Chaque seconde, plus de 145 colis traversent l’Europe, expédiés surtout par Shein, Temu et Amazon, selon le ministre de l’Économie et des Finances, Éric Lombard. Ces trois acteurs pèsent à eux seuls un quart des ventes de mode en ligne en France, avec quelque 1,5 milliard de colis importés chaque année, dont 800 millions de petits paquets souvent jugés « non conformes » (94 %) et dangereux (66 %), alerte la ministre des Comptes publics, Amélie de Montchalin. Face à cet afflux – qui double chaque année –, 16 % des boutiques de centres commerciaux ont déjà dû fermer leurs portes en 2024, contre 10 % en centre-ville, déplore Yohann Petiot de l’Alliance du commerce.
Une concurrence sauvage pour le commerce local
Au-delà de la menace pesant sur les commerçants, ces importations massives « ne respectent pas l’éthique, la planète et les finances publiques », insiste Éric Lombard. Les colis de moins de 150 € bénéficient encore d’une exemption de droits de douane, un régime « déséquilibré » que la France entend faire sauter au niveau de l’Union européenne d’ici 2026, au plus tard 2028. En supprimant cette franchise « de minimis », les autorités espèrent renchérir automatiquement les prix des produits expédiés depuis la Chine et combler ainsi le manque à gagner budgétaire.

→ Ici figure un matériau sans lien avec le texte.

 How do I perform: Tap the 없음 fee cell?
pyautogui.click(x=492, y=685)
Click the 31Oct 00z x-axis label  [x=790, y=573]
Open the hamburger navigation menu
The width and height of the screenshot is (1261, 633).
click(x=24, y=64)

Faire payer les plateformes pour financer la répression
Pour renforcer la lutte contre la contrefaçon, les produits dangereux et les fraudes à la TVA, Paris propose de créer une « contribution forfaitaire » de quelques euros par envoi, versée non par le contribuable français mais par les plateformes d’e-commerce importatrices. Cette taxe permettrait de financer l’augmentation des contrôles de la Répression des fraudes – prioritairement ciblés sur Shein, Temu et les géants étrangers – et d’investir dans les moyens humains et technologiques nécessaires. Sans attendre la validation européenne, la ministre Amélie de Montchalin appelle également les consommateurs à privilégier l’éthique et la durabilité dans leurs achats, pour freiner « l’invasion » de ces petits colis qui menacent le commerce local et la sécurité des produits.